Meeting people’s healthcare requirements

ĐBP - Circular No.43/2025/TT-BYT dated November 15, 2025, of the Ministry of Health guiding the functions, tasks, powers, and organizational structure of health stations of communes, wards, and special zones under provinces and centrally-run cities (effective from January 1, 2026), stipulates that commune and ward health stations are public health service units directly under the commune-level People’s Committee, having legal status, seals, and separate accounts.
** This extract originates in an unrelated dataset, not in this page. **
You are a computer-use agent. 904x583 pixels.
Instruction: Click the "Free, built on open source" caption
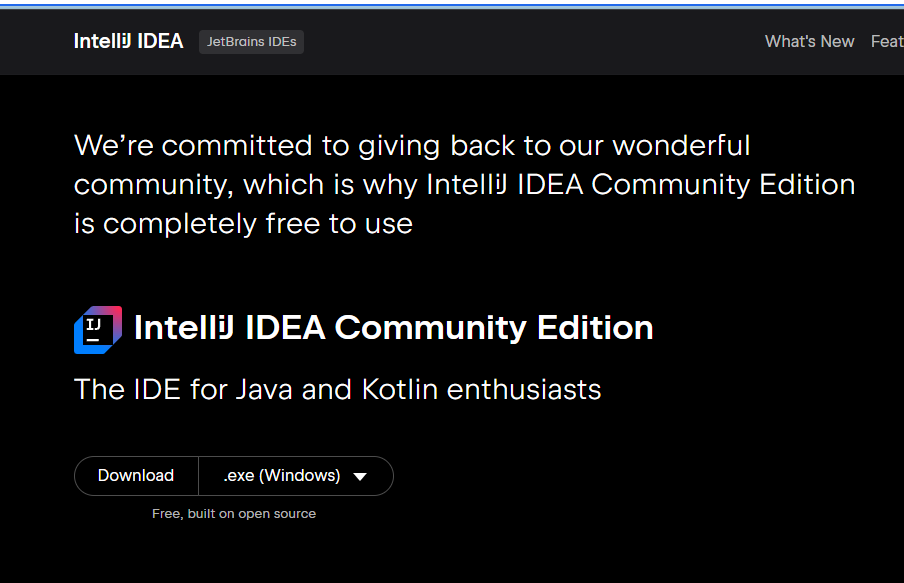pos(234,514)
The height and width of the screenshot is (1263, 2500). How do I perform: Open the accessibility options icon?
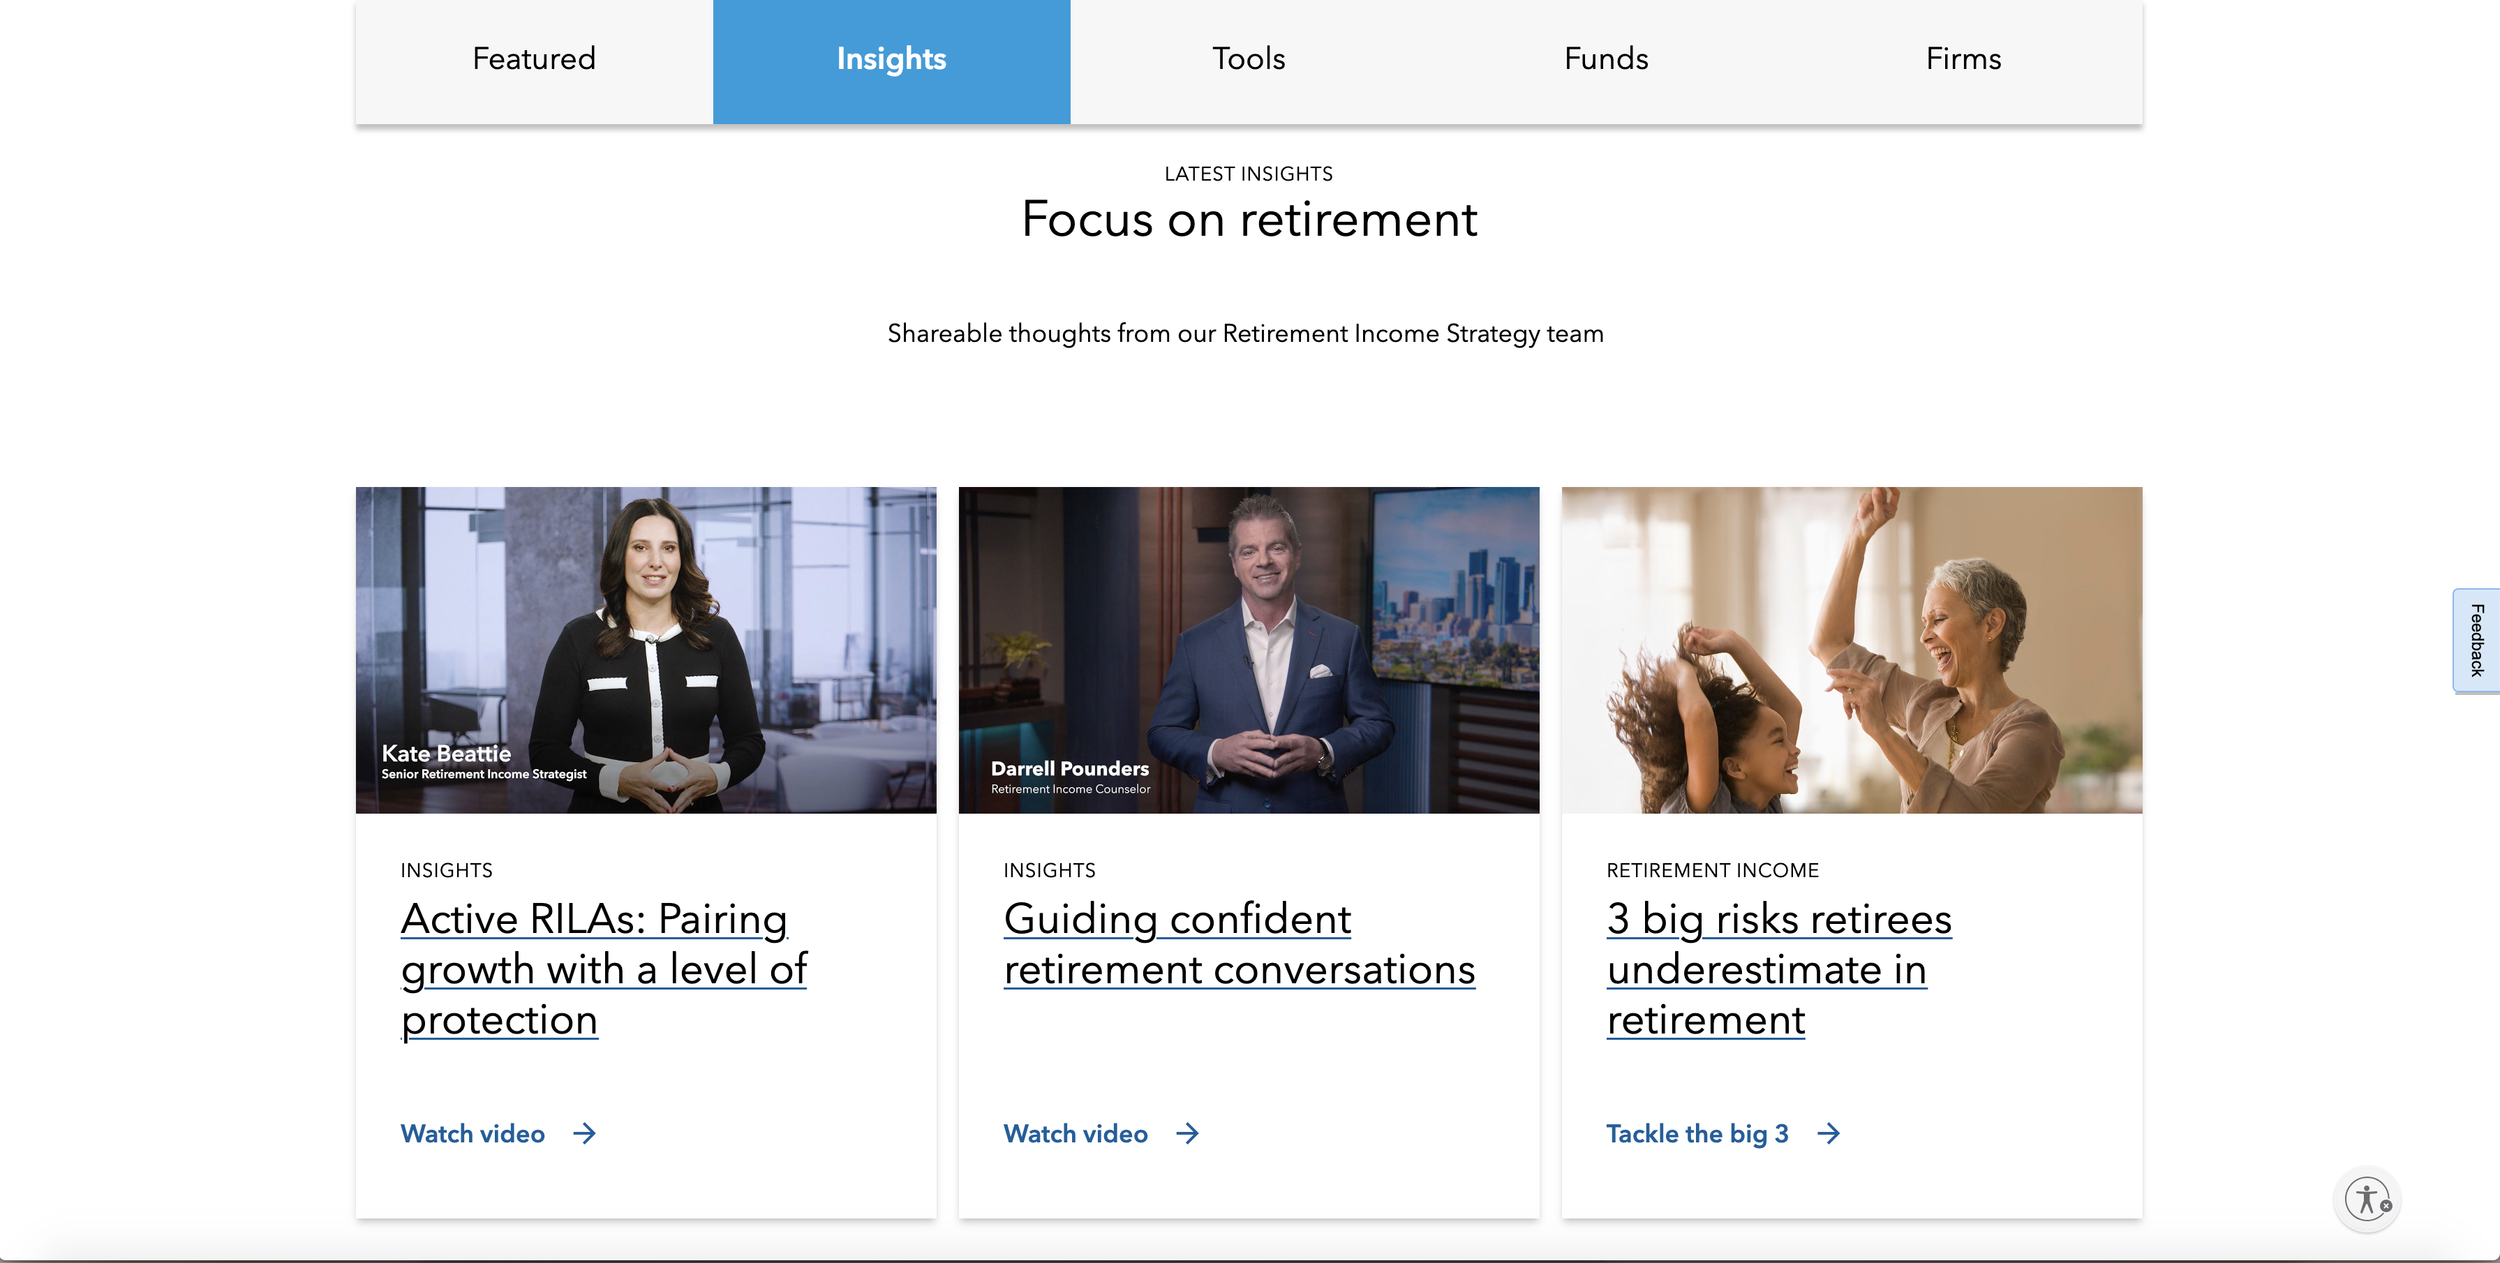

Accordingly, besides performing the function of expanded vaccination for children and target groups according to regulations, and first aid for common accidents and injuries, commune and ward health stations are also assigned 22 task groups covering many important fields of grassroots health. Specifically, these tasks include disease prevention, vaccination, and epidemic control; examination and treatment of common diseases; management of chronic diseases; maternal and child health care, reproductive health; population and family planning; social protection, and support for vulnerable groups and mental disorders.

Circular No.43/2025/TT-BYT also stipulates that commune and ward health stations have a director and deputy directors appointed by the chairman of the commune-level People’s Committee. The station has at least 5 rooms/departments including Administration - General Affairs; Population, Children, and Social Protection; Disease Prevention - Food Safety; Medical Examination and Treatment; Pharmacy - Equipment along with satellite station points to be closer to the people.

With the new organizational model, apparatus, and management mechanism, commune and ward health stations have their legal position and role in the grassroots health system improved; being more proactive in deciding and organizing the implementation of assigned tasks. At the same time, increasing the ability to attract and retain doctors to work in difficult areas through specific regulations on responsibilities, powers, job positions, as well as the roadmap for rotation, training, and fostering of human resources.

People examining and monitoring common health indices at the Thanh Nưa Commune Health Station.

In Điện Biên province, after implementing the 2-tier local government model, 129 health stations have been merged into 45 stations and 84 station points. New regulations on the functions of commune health stations are expected to create favorable conditions for people to access health services right at the grassroots level.

Mạ Phu Chừ, Lỳ Mà Tá village, Sín Thầu commune shared: “My house is far from the medical center, traveling in the rainy season is very difficult. If Sín Thầu Commune Health Station also provides medical examination and treatment, we will be less likely to have to go far, which is very hard.”

Not only in border highland communes, but people in communes of the basin area also have high expectations for changes when the commune health station has its functions expanded according to new regulations.

Lò Thị Yên, Tông Khao village, Thanh Nưa commune, said: “Previously, every time I went to the station, I was mainly only measured for blood pressure and monitored for some initial health indices, but when suffering from common diseases, I still had to go to the upper level for examination and treatment. I really hope that in the near future, the Commune Health Station can examine and treat common diseases and monitor treatment right at the locality so that people do not have to go far, especially the elderly or when the weather is unfavorable.”

Implementing Circular No.43, Điện Biên province proactively builds plans, roadmaps, and synchronous implementation schemes, focusing on reviewing and rearranging the health station network, investing in and upgrading facilities and equipment, while arranging, training, and supplementing human resources suitable for new functions and tasks.

Phạm Giang Nam, Director of the Department of Health, said: “The Department of Health expects to hand over the status quo of facilities including land, medical equipment of the health station, and medical equipment serving preventive work (test kits, disinfection sprayers...) of the health center to the commune and ward People’s Committee for management and use.” Preventive health personnel at health centers will transfer to health stations of communes and wards.

The Department of Health has issued and implemented Plan No.366/KH-SYT dated December 2, 2025, on “Rotation of officers for a limited time to provide professional support at health stations of communes and wards in Điện Biên province.” Phase 1 from December 15, 2025, sent 108 health workers at hospitals, provincial specialized centers, and health centers down to health stations of communes and wards to improve the quality of preventive health work, medical examination and treatment, and executive management at commune health stations in the province, better meeting the people’s primary healthcare needs. This involves transferring professional techniques (diagnosis, treatment of common diseases, procedures) and on-site training to improve skills for commune health station staff, as well as the ability to independently resolve disease cases.

With the proactive and synchronous preparation of the provincial Health sector, from January 1, 2026, the implementation of Circular No.43 is expected to create clear changes in the operations of commune and ward health stations, helping people access fuller medical services right at the grassroots, especially in remote, isolated, and border areas. Thereby, contributing to narrowing the gap in access to health services between regions, ensuring timely and continuous health care for the people. This is also an important foundation to build a strong grassroots health system, meeting the requirements of protecting and improving community health in the new period.